WRITTEN EXERCISE A >> Please extract the passage of the Runtime Safety Kernels API reference below, starting at "-- Mirostat 2.0" and ending at "to 1, non-negative)", without changing a word.

# START OF EXTRACTED TEXT

Runtime Safety Kernels API Reference

Overview

The Runtime Safety Kernels (RSK) provides a comprehensive set of formally verified, high-performance components for AI model inference with guaranteed safety properties.

Core Components

RSK-1: Mathematically-Sound Samplers

Core Sampling Functions

-- Convert logits to probabilities using softmax
def logitsToProbs (logits : Logits n) : Probabilities n

-- Apply temperature scaling
def applyTemperature (logits : Logits n) (temp : Float) : Logits n

-- Unified sampling interface
def sample (logits : Logits n) (config : SamplingConfig) : SamplingResult n

Sampling Algorithms

Top-K Sampling

-- Create top-k configuration
def mkTopK (k : Nat) (temperature : Float := 1.0) : SamplingConfig

-- Top-k sampling with formal proofs
def topKSample (logits : Logits n) (config : TopKConfig) : TopKResult n

Top-P (Nucleus) Sampling

-- Create top-p configuration
def mkTopP (p : Float) (temperature : Float := 1.0) : SamplingConfig

-- Nucleus sampling with cumulative cutoff proofs
def topPSample (logits : Logits n) (config : TopPConfig) : TopPResult n

Mirostat 2.0

-- Create Mirostat configuration
def mkMirostat (targetEntropy : Float) (learningRate : Float := 0.1) (maxIterations : Nat := 100) : SamplingConfig

-- Mirostat 2.0 with entropy error bounds
def mirostatSample (logits : Logits n) (config : MirostatConfig) : MirostatResult n

Mathematical Properties

All sampling algorithms are formally proven to:

Preserve probability simplex (sum to 1, non-negative)

# END OF EXTRACTED TEXT
# START OF SUPPLIED DATA

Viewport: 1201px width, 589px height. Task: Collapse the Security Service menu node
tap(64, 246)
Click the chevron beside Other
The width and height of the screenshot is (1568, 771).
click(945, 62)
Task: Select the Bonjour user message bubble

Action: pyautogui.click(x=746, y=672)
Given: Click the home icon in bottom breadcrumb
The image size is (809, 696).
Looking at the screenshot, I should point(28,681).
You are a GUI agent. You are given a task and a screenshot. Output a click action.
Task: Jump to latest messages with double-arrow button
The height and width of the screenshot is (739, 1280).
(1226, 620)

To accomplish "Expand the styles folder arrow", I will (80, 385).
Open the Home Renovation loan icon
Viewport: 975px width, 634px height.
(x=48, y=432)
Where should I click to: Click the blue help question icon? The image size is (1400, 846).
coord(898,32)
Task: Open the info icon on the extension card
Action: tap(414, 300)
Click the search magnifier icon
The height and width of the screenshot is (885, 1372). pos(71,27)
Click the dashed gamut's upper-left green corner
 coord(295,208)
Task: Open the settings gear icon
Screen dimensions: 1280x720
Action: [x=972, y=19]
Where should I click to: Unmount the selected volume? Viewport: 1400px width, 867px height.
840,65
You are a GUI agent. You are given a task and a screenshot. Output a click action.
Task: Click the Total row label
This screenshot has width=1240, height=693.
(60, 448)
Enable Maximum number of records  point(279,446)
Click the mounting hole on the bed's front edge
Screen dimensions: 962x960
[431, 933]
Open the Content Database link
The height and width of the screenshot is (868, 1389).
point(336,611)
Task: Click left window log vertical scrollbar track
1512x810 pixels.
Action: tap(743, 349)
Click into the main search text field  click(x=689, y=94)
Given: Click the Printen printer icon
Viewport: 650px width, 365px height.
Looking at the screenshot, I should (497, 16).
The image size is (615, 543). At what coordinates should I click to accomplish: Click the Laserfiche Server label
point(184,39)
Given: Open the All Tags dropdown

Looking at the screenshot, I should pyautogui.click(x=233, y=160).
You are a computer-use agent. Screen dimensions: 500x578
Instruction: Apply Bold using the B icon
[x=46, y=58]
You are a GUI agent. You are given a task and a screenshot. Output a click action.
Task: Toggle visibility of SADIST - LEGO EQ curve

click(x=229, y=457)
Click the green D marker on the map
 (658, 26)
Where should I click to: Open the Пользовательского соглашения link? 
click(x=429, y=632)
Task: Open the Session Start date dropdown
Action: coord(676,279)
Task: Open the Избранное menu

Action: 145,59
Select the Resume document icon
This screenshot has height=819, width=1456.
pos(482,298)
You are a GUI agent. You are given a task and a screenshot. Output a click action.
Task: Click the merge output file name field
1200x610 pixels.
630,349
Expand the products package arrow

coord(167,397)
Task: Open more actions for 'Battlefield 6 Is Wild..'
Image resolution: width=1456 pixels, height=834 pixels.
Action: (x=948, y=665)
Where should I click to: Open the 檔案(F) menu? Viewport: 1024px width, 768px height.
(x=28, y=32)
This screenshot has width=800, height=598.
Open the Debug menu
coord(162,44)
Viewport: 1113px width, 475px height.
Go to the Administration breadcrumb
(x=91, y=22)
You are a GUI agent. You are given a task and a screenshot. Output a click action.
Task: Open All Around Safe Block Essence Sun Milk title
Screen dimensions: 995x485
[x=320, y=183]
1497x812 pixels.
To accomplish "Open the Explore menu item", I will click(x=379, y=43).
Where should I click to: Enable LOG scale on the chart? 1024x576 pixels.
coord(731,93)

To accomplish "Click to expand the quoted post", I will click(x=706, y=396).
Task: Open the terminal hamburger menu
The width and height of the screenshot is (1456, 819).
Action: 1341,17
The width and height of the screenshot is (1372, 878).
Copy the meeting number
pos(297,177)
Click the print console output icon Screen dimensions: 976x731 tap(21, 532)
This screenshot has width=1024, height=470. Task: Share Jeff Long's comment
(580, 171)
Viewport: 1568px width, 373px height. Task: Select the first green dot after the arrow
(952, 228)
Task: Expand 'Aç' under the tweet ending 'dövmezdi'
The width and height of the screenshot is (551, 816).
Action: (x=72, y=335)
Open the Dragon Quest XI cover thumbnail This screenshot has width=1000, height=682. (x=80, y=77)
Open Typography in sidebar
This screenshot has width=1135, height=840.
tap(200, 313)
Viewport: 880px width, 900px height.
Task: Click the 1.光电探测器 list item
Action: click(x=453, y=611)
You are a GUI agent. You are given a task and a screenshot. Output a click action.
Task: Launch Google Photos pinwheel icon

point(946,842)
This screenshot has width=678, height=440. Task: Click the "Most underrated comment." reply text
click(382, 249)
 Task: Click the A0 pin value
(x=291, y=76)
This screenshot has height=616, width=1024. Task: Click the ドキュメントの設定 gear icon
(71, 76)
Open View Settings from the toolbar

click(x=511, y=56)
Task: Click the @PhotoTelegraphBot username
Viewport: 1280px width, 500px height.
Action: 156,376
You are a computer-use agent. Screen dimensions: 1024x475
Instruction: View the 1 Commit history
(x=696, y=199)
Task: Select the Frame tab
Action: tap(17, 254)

# END OF SUPPLIED DATA

WRITTEN EXERCISE B >> Put the lines of the records above into a Markdown table with the columns Row and Content, starting at the first line of the records and ending at the line containing "Looking at the screenshot, I should point(28,681).". Leave out blank lines and include no other lines.

OUTPUT A >>
-- Mirostat 2.0 with entropy error bounds
def mirostatSample (logits : Logits n) (config : MirostatConfig) : MirostatResult n

Mathematical Properties

All sampling algorithms are formally proven to:

Preserve probability simplex (sum to 1, non-negative)

OUTPUT B >>
| Row | Content |
|---|---|
| 1 | Viewport: 1201px width, 589px height. Task: Collapse the Security Service menu node |
| 2 | tap(64, 246) |
| 3 | Click the chevron beside Other |
| 4 | The width and height of the screenshot is (1568, 771). |
| 5 | click(945, 62) |
| 6 | Task: Select the Bonjour user message bubble |
| 7 | Action: pyautogui.click(x=746, y=672) |
| 8 | Given: Click the home icon in bottom breadcrumb |
| 9 | The image size is (809, 696). |
| 10 | Looking at the screenshot, I should point(28,681). |